The 2015 regular session of the Connecticut General Assembly ended at midnight June 3 without passage of Senate Bill 941. As previously reported in our Connecticut Law Tribune article "Debate Continues Over Environmental Hazard Statute," Senate Bill 941 proposed a one-year extension of the July 1 effective date for certain revisions to Connecticut's Significant Environmental Hazard (SEH) statute, Conn. Gen. Stat. § 22a-6u. The bill reached the Senate calendar, but ultimately failed since no action was taken before the close of the regular session.

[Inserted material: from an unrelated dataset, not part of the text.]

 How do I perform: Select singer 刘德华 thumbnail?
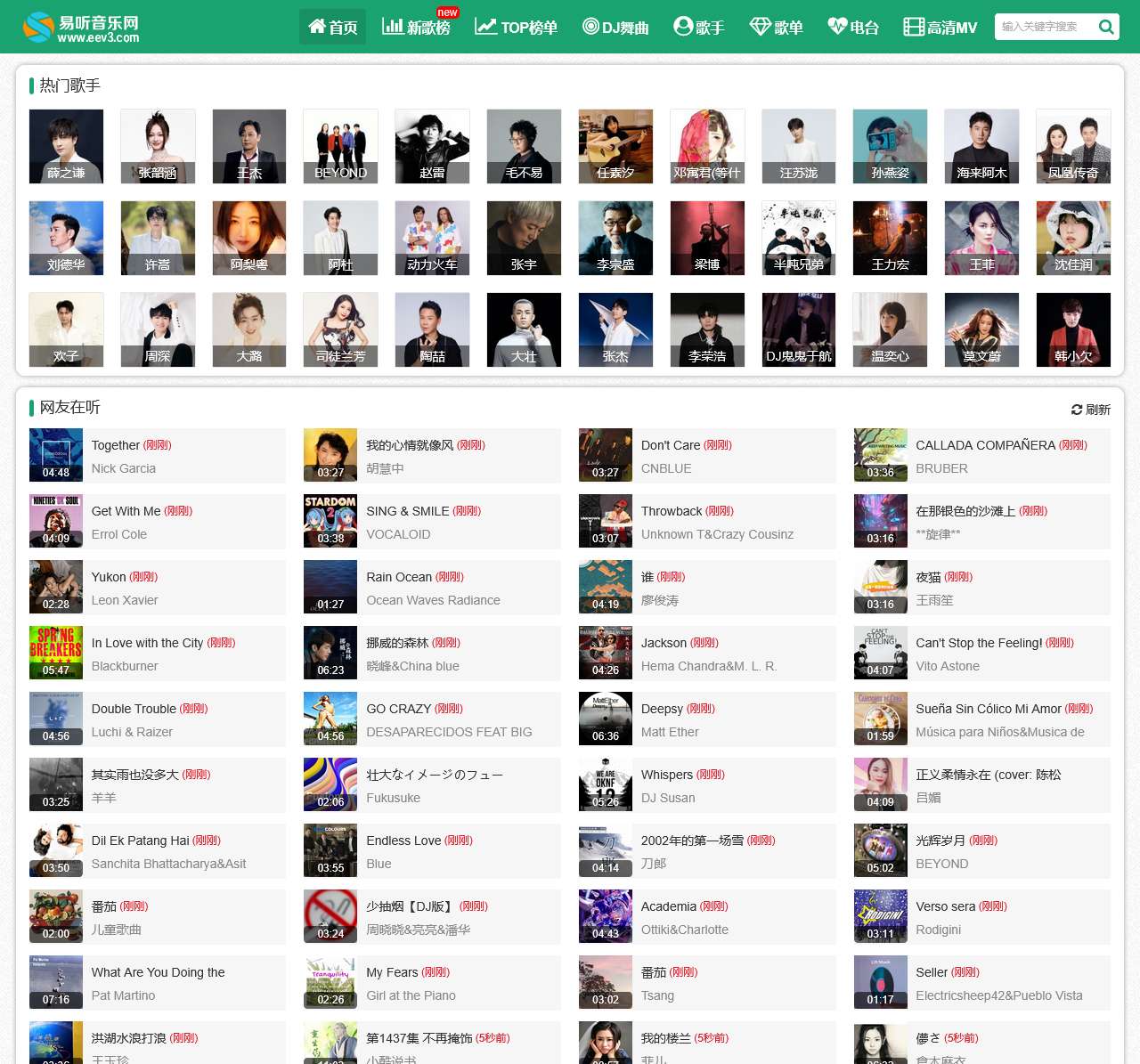point(66,238)
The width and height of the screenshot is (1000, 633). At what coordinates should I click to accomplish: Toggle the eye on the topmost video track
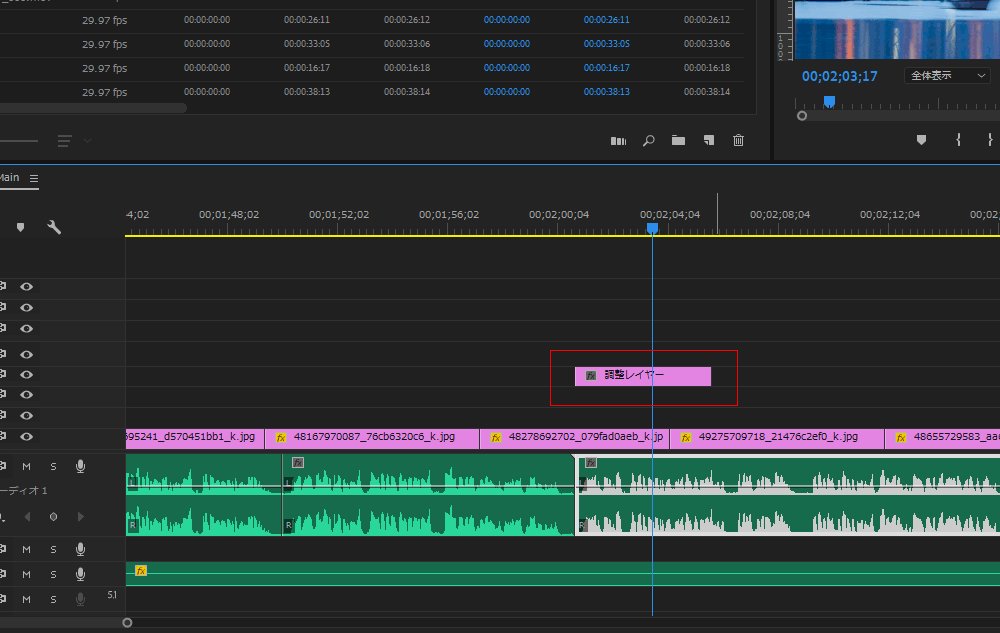coord(27,287)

Since there will be no extension of the effective date, significant amendments to the SEH statute, originally enacted in 2013 pursuant to Public Act No. 13-308, will go into effect July 1. These amendments include lowered thresholds for triggering a property owner's obligation to notify the Connecticut Department of Energy and Environmental Protection (DEEP) of significant environmental hazards as defined in § 22a-6u.

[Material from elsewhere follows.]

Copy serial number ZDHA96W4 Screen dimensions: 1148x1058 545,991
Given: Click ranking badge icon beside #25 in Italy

The lowering of SEH notification thresholds creates a real potential for increased SEH notifications. The DEEP opposed Senate Bill 941. It is uncertain how the DEEP, with a current backlog of open SEH notifications and limited internal resources, will manage and timely respond to these notifications. By statute, the DEEP's response includes the issuance of a certificate of compliance to close out a SEH notification.